How Managing a Restaurant has Made Me a Better Business Owner

time management Sep 22, 2019

If you’ve worked in a restaurant in any capacity, you’ve probably heard the term “in the weeds.”

Your day can go from calm to chaos in a matter of minutes, am I right?! One of my most memorable management shifts was at an upscale restaurant, the night of a Lady Gaga concert. The bar got hammered so hard with specialty cocktails orders that we couldn’t wash glassware fast enough, shake hard enough or stop the tickets from rolling off the bar printer.

Or the time, I had to run the floor (manage the dining room, for non-restaurant folk) while running to the back to bake freaking cakes during dinner service because the prep cook didn’t show up. You simple can’t run out of the restaurant’s famous carrot cake. It’s not an option.

These experiences are what restaurant dreams nightmares are made of…

I could share war stories for days about staff no-shows, breakdowns, fights, late deliveries, equipment failures and insane customers. I could also share stories of great triumph like surviving those shifts, shattering sales goals, happy customers, breakthroughs and watching staff grow and excel by following your lead.

Working in a restaurant was and always will be the ultimate teacher of time management and seizing opportunities. If you are hungry, have to pee or make a phone call you better take care of it the second there’s a lull. Got orders to place, better make time…food & alcohol vendors aren’t very forgiving if you miss an order cutoff time. They don’t give a shit that a tour bus stopped at your restaurant and you were bombarded with 75 individual orders when you should have been counting kegs and placing orders. That's right, no beer delivery for you...

So how has this helped me as the owner of a tax and accounting firm?

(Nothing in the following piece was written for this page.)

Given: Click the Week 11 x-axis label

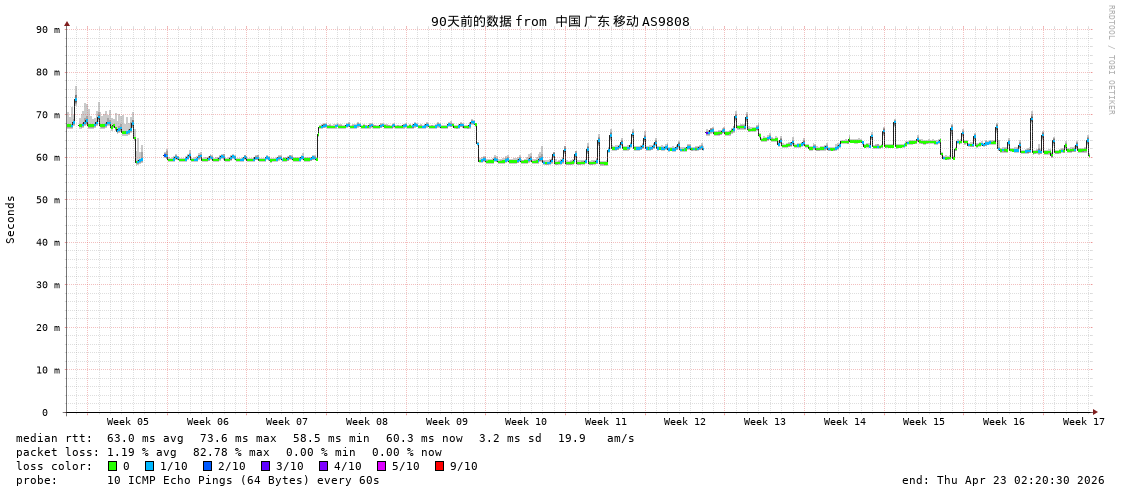Looking at the screenshot, I should tap(605, 422).
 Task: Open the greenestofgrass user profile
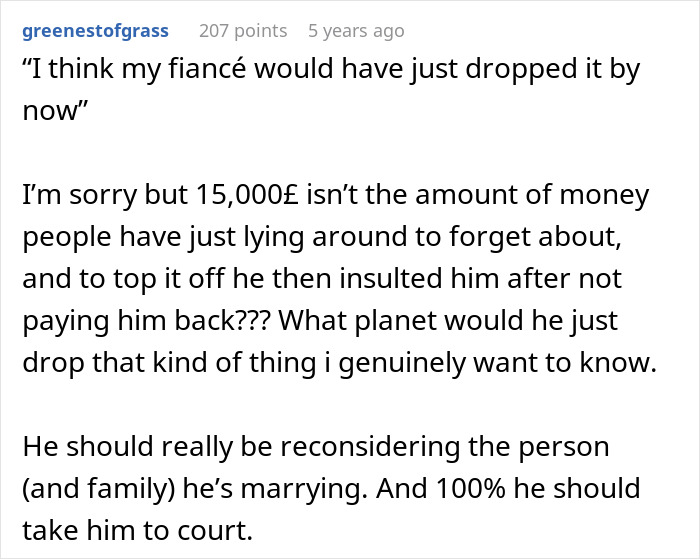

While a restaurant may have more moving parts than my practice, I still like to operate in a similar fashion. Instead of scheduling a large staff, I’m scheduling projects for my clients. Instead of reviewing weekly/monthly numbers and sending off to corporate, I’m reviewing with my clients. Weekly inventory is now following up with clients and prospects. Preparing for a health inspection is replaced by proper procedures to protect against an audit. Managing food & beverage costs is replaced with time/project cost evaluations and establishing new revenue streams. Every process on a list, ready to be checked off so we can go about our day.

In any business, there are non-negotiable, recurring tasks such as ordering meat for bbq restaurant or keeping up with bookkeeping, that must be completed for the business to thrive. There will always be fires to put out, projects that swallow you whole and life that gets in the way. So the only way to be ready for the chaos is to be efficient in the calm.

If you are just starting out, write out your processes, plan your client on-boarding and research tools that will help automate repetitive tasks in your business like sending out invoices. Get on auto pilot now so you can focus on working with new clients.

If you've been in business for a while, what are some processes or tasks that you dread or really slow you down? Think about automating or outsourcing those tasks so you can be efficient AF.

Use your time wisely as you will never get it back. Plan. Prepare. Follow Through.